* Task to complete *
Print each record below word for word.

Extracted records

▶

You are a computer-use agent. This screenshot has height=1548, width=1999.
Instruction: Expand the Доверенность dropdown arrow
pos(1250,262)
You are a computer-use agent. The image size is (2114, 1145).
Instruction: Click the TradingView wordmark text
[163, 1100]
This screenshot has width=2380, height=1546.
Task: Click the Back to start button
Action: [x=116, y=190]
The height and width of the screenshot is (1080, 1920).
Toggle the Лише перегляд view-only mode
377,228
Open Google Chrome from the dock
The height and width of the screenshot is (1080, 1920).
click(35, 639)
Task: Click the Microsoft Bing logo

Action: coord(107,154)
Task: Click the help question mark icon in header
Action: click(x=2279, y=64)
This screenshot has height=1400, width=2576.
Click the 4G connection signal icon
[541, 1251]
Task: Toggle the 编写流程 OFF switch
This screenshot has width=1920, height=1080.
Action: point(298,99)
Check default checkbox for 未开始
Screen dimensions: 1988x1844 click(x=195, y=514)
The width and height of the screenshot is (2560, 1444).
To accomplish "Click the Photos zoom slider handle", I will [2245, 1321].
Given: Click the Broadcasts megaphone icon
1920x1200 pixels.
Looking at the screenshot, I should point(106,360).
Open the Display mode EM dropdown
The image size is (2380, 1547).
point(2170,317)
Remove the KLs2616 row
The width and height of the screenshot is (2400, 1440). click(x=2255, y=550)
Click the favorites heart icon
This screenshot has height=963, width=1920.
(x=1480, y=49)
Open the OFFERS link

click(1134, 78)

◀

* Exercise solution *
You are a computer-use agent. This screenshot has height=1548, width=1999.
Instruction: Expand the Доверенность dropdown arrow
pos(1250,262)
You are a computer-use agent. The image size is (2114, 1145).
Instruction: Click the TradingView wordmark text
[163, 1100]
This screenshot has width=2380, height=1546.
Task: Click the Back to start button
Action: [x=116, y=190]
The height and width of the screenshot is (1080, 1920).
Toggle the Лише перегляд view-only mode
377,228
Open Google Chrome from the dock
The height and width of the screenshot is (1080, 1920).
click(35, 639)
Task: Click the Microsoft Bing logo

Action: coord(107,154)
Task: Click the help question mark icon in header
Action: click(x=2279, y=64)
This screenshot has height=1400, width=2576.
Click the 4G connection signal icon
[541, 1251]
Task: Toggle the 编写流程 OFF switch
This screenshot has width=1920, height=1080.
Action: point(298,99)
Check default checkbox for 未开始
Screen dimensions: 1988x1844 click(x=195, y=514)
The width and height of the screenshot is (2560, 1444).
To accomplish "Click the Photos zoom slider handle", I will [2245, 1321].
Given: Click the Broadcasts megaphone icon
1920x1200 pixels.
Looking at the screenshot, I should point(106,360).
Open the Display mode EM dropdown
The image size is (2380, 1547).
point(2170,317)
Remove the KLs2616 row
The width and height of the screenshot is (2400, 1440). click(x=2255, y=550)
Click the favorites heart icon
This screenshot has height=963, width=1920.
(x=1480, y=49)
Open the OFFERS link

click(1134, 78)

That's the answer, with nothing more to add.